There is likely general consensus within the skin research community that cell cycle control is critical to epidermal homeostasis and disease. The current predominant model proposes that keratinocytes switch off DNA replication and undergo cell cycle and cell growth arrest as they initiate terminal differentiation. However, this model cannot explain key physiological features of the skin, mainly why squamous differentiation prevails over proliferation in benign hyperproliferative disorders. In recent years, we have proposed an alternative model that involves mitotic slippage and endoreplication. This new model is controversial and has encountered resistance within the field. However, looking back at history, the epidermal cell cycle has been a matter of controversy and debate for around 100 years now. The accumulated data are confusing and contradictory. Our present model can explain and reconcile both old and new paradoxical observations.

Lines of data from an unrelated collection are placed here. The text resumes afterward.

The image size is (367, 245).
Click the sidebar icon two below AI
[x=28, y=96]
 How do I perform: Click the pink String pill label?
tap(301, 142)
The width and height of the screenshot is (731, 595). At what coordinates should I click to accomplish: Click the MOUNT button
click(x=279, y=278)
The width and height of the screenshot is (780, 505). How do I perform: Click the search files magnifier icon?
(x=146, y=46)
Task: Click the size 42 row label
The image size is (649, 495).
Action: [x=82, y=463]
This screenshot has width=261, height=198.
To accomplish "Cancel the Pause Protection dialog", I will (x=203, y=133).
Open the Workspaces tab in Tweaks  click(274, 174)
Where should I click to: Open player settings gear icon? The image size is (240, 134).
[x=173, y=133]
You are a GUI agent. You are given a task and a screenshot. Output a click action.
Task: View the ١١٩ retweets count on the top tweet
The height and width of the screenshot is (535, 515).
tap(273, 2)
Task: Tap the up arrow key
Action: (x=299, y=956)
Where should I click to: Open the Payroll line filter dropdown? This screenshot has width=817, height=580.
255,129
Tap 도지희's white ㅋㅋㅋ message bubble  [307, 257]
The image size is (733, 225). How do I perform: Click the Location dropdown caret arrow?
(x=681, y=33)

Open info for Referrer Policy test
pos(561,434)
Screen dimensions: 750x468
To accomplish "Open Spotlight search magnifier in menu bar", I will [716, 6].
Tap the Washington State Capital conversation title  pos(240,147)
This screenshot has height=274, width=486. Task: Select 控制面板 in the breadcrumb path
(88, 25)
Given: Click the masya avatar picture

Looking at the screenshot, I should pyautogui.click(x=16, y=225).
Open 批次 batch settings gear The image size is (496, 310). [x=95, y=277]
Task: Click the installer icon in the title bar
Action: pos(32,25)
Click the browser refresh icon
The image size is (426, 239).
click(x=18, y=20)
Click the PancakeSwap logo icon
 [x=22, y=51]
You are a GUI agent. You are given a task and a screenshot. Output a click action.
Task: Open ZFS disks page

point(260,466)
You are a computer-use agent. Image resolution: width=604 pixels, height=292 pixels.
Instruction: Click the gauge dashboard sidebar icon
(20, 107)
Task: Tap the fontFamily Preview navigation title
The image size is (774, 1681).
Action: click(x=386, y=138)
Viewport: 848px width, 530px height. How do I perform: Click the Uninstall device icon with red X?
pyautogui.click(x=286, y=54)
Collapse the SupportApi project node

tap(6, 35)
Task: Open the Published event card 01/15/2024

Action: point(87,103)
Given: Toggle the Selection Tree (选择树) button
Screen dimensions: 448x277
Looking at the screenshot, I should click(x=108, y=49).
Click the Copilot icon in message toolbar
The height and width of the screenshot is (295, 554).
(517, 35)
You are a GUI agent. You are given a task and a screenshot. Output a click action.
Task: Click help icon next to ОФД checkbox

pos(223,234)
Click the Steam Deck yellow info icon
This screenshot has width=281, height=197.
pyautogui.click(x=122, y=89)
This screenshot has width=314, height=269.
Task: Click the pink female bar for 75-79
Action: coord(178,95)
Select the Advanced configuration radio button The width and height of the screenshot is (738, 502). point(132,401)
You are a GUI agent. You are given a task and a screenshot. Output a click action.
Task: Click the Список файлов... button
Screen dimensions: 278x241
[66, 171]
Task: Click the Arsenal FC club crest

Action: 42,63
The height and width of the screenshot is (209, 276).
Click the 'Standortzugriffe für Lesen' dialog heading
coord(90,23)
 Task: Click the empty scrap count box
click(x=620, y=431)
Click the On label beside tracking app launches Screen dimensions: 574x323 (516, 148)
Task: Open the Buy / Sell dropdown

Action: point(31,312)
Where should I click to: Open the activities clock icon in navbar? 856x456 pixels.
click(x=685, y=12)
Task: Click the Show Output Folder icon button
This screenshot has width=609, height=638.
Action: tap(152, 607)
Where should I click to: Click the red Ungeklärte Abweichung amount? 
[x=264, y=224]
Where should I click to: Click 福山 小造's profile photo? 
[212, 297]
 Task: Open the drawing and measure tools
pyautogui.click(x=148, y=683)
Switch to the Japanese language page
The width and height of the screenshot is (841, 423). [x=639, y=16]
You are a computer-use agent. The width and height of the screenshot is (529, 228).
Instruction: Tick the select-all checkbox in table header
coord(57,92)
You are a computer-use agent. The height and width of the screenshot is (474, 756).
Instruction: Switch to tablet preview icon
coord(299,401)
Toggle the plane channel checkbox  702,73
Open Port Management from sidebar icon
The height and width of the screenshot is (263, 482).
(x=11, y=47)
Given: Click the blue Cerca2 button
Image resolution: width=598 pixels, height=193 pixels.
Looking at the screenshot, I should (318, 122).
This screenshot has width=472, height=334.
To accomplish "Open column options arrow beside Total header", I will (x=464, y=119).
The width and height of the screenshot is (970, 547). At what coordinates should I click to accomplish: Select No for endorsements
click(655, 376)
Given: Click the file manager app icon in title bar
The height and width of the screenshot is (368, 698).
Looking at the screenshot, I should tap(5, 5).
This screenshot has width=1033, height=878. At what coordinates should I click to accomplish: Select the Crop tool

Here, we explain and discuss the endoreplicative cell cycle, the evidence for and against its existence in human epidermis and the important implications for skin homeostasis and disease. We show that regardless of the strengths or weaknesses of the Endoreplication Model, the existing evidence in support of the Cell Cycle Arrest Model is very weak.

Keywords: DNA damage; MYC; cancer; carcinoma; endocycles; endoreduplication.